• **Assignment**:
Down to the last line, repeat the data below exactly.

(Stored records)

———

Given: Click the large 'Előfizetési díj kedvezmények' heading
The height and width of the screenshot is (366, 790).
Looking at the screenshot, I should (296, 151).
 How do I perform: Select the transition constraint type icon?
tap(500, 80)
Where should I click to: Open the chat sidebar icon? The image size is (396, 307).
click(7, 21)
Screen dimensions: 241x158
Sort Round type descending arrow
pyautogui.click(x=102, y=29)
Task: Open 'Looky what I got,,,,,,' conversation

———

• **Exercise result**:
Given: Click the large 'Előfizetési díj kedvezmények' heading
The height and width of the screenshot is (366, 790).
Looking at the screenshot, I should (296, 151).
 How do I perform: Select the transition constraint type icon?
tap(500, 80)
Where should I click to: Open the chat sidebar icon? The image size is (396, 307).
click(7, 21)
Screen dimensions: 241x158
Sort Round type descending arrow
pyautogui.click(x=102, y=29)
Task: Open 'Looky what I got,,,,,,' conversation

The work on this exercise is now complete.